The Asshole Effect: Chaos Theory, Behavioral Science and Restaurants

We buy all our fruit and vegetables at a produce store in the neighbourhood where we used to live. I’m sure it has a proper name, like ‘Fields of Green’ or something, but we call it ‘the veg store’, as in: “as long as you’re going out, can you pick up some tomatoes at the veg store” or “we need to stop at the veg store on the way home so I can get some apples to make a pie for dessert”. Even after moving south, into a new neighbourhood with its own produce shop, we continue to frequent ‘our’ veg store. It’s tiny, maybe twelve feet wide and thirty feet long, spilling out onto the sidewalk except on the coldest winter days.  There is an awning outside, which is a McGyvered concoction of canvas tied at the corners to broom handles which are sunk into concrete-filled buckets.  Long, fraying strips of weathered canvas dangle from above, swatted aside by pedestrians and patrons. The awning drips when it rains and only serves to contain the wasps in the summer, so I think its sole purpose is to provide a little shade to tender summer berries.

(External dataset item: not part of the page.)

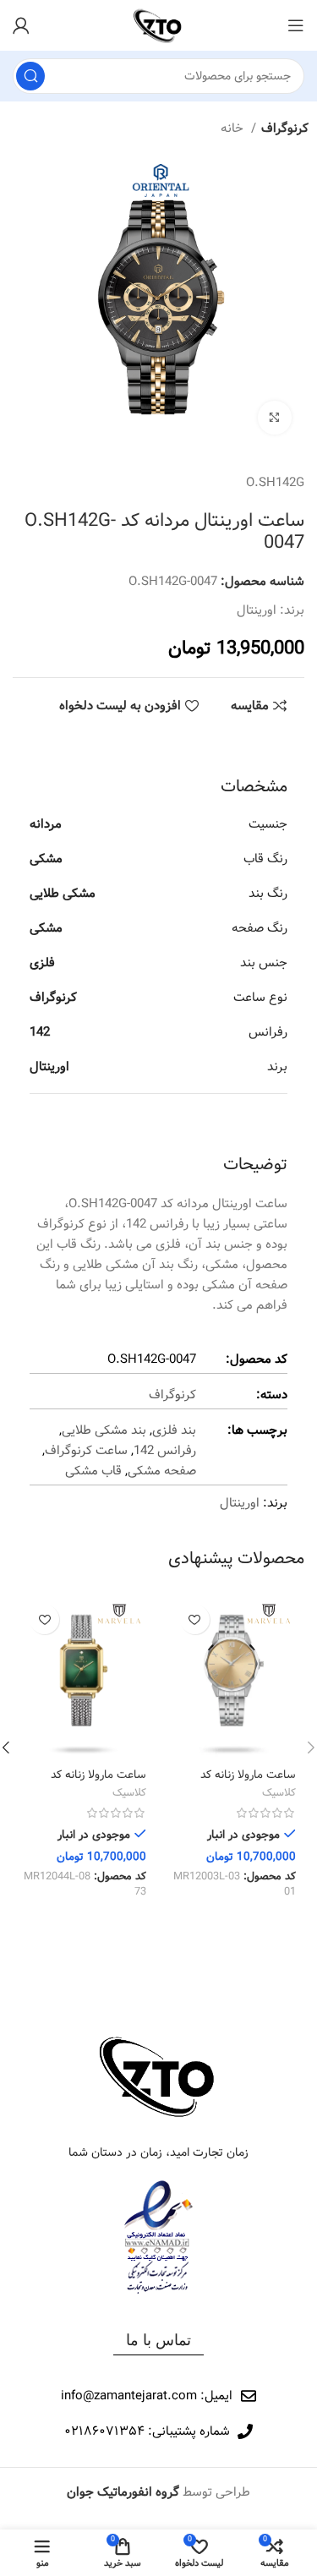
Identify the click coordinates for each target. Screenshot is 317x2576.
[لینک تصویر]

Stocked to overflowing inside, from floor to ceiling on the sides and the back, with a long four-sided island in the middle, the veg shop forms a cramped but abundant U. There is a counter and cash register sharing the front of the shop with a plate glass window and a door that remains open 12 months of the year. Every available surface, whether vertical or horizontal, is crammed – there is even stuff hanging from the ceiling. But there is nothing extraneous; there are no coolers of juice, cartons of milk or eggs, jars of jam or honey, coffee beans, or countertop fidget-spinner displays. If the word weren’t so over- and inappropriately used nowadays, I would say the veg store is curated.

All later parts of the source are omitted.